A continuación se amasaba sobre un mostrador de cemento y para que no se pegase el barro utilizaba la ceniza que había extraído del fondo del hogar del horno. Y entonces llegaba la magia del torno. Y yo me sentaba en un rincón y en silencio pasaban una o dos horas en las que yo observaba cada movimiento con una mezcla de pasmo y envidia.
Alguna vez le acompañé a cocer una hornada echando maderas al hogar durante horas normalmente nocturnas.
Una vez acabada la dura jornada de mantener el fuego y alcanzar la temperatura necesaria, una temperatura que se medía por el color del fuego que salía por la chimenea y que se veía en el interior del horno a través de una mirilla. Ahora los modernos ceramistas nos refugiamos en los pirómetros digitales que nos dan las temperaturas con precisión de menos de un grado.
Uno o dos días después, se abría la puerta del horno, puerta que se había cerrado con ladrillos y barro, y se procedía a extraer la carga de piezas, el producto de muchos días de trabajo, con la satisfacción de un ciclo que se cierra.
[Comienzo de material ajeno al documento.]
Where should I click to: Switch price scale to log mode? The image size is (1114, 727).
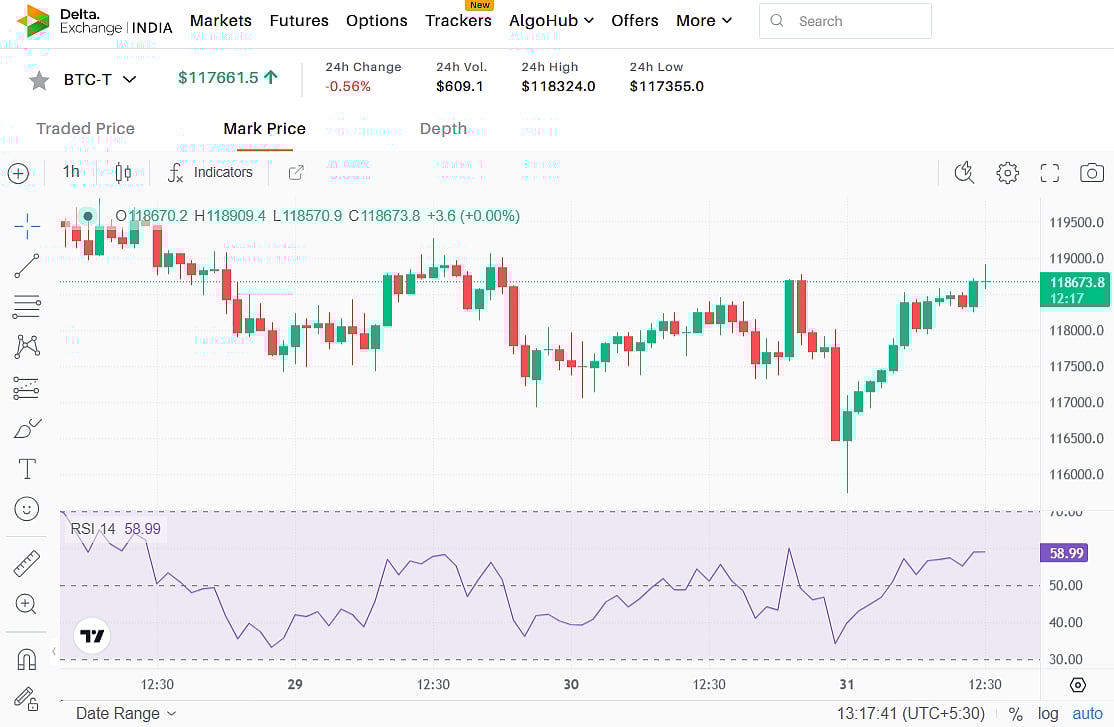click(1048, 713)
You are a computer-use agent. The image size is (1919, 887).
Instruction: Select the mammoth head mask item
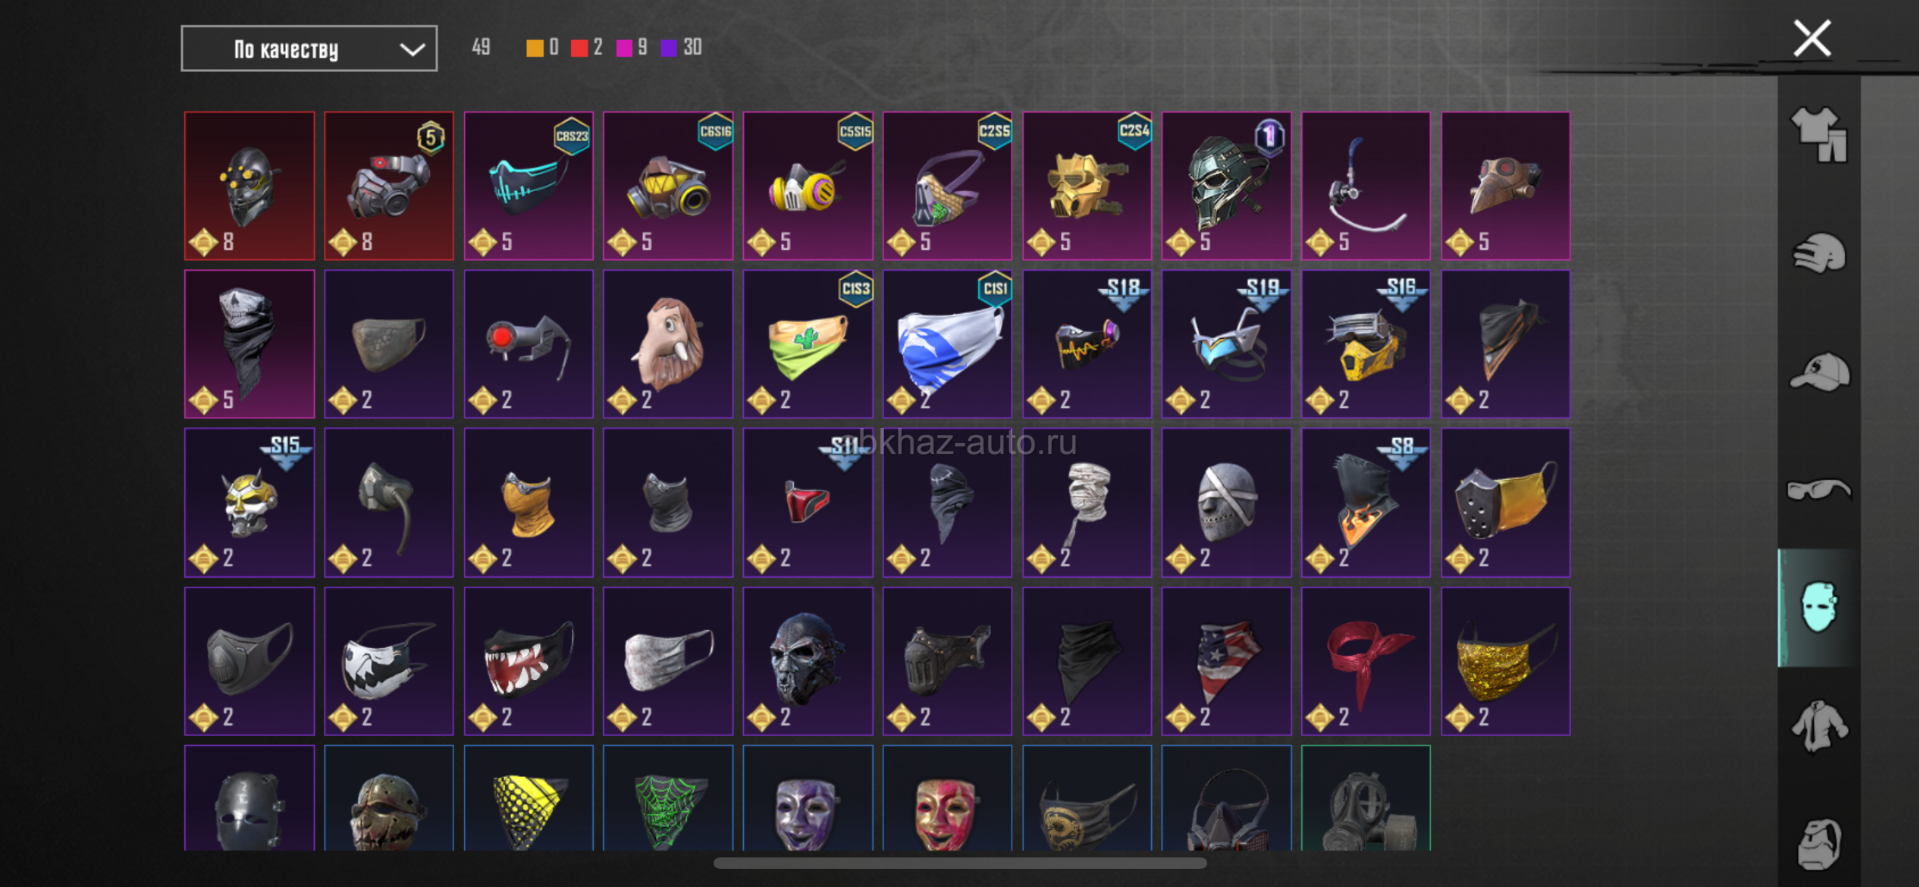[668, 344]
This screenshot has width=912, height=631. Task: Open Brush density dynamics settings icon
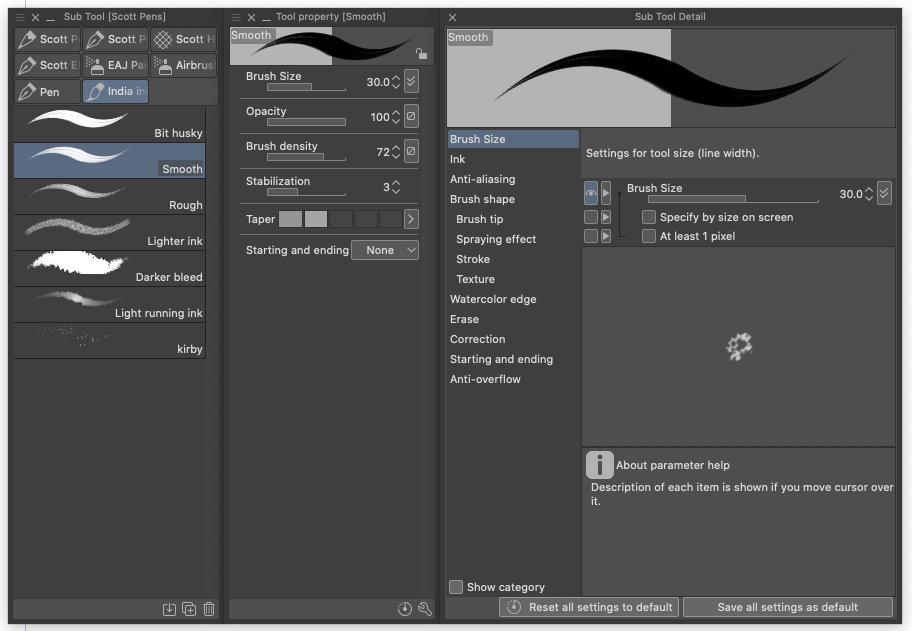(x=411, y=152)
Desde donde esté, en el cielo de los alfareros, espero que Jerónimo contemple el humilde fruto de este aficionado que un día le pidió permiso para observar su trabajo. Él no fue un maestro como tal, porque no había ningún método, ningún programa de enseñanza, nada pedagógico. Pero lo que yo aprendí junto a él son la base, ( la honradez del oficio y el respeto a las tradiciones ) el fundamento sobre el que yo he ido construyendo a este humilde ceramista que vive en mí hoy.
Muchas gracias, Jerónimo.
Las fotografías para este recuerdo han sido amablemente cedidas por la familia de Jerónimo Larios a quienes desde aquí les expreso mi más sincera gratitud por ello. Gracias, Juana Mari.